Records from a data source:
[Start of Attachment]

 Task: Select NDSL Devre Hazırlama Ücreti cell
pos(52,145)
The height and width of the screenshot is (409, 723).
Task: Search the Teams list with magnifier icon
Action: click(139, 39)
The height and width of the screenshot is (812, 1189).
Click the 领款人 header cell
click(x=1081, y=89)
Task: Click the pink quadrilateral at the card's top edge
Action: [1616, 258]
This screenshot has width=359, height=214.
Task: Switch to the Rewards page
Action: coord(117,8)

[End of Attachment]

Work instructions ▸
Would you transcribe all of the data, keeping each line exact?

Result below ▸
 Task: Select NDSL Devre Hazırlama Ücreti cell
pos(52,145)
The height and width of the screenshot is (409, 723).
Task: Search the Teams list with magnifier icon
Action: click(139, 39)
The height and width of the screenshot is (812, 1189).
Click the 领款人 header cell
click(x=1081, y=89)
Task: Click the pink quadrilateral at the card's top edge
Action: [1616, 258]
This screenshot has width=359, height=214.
Task: Switch to the Rewards page
Action: coord(117,8)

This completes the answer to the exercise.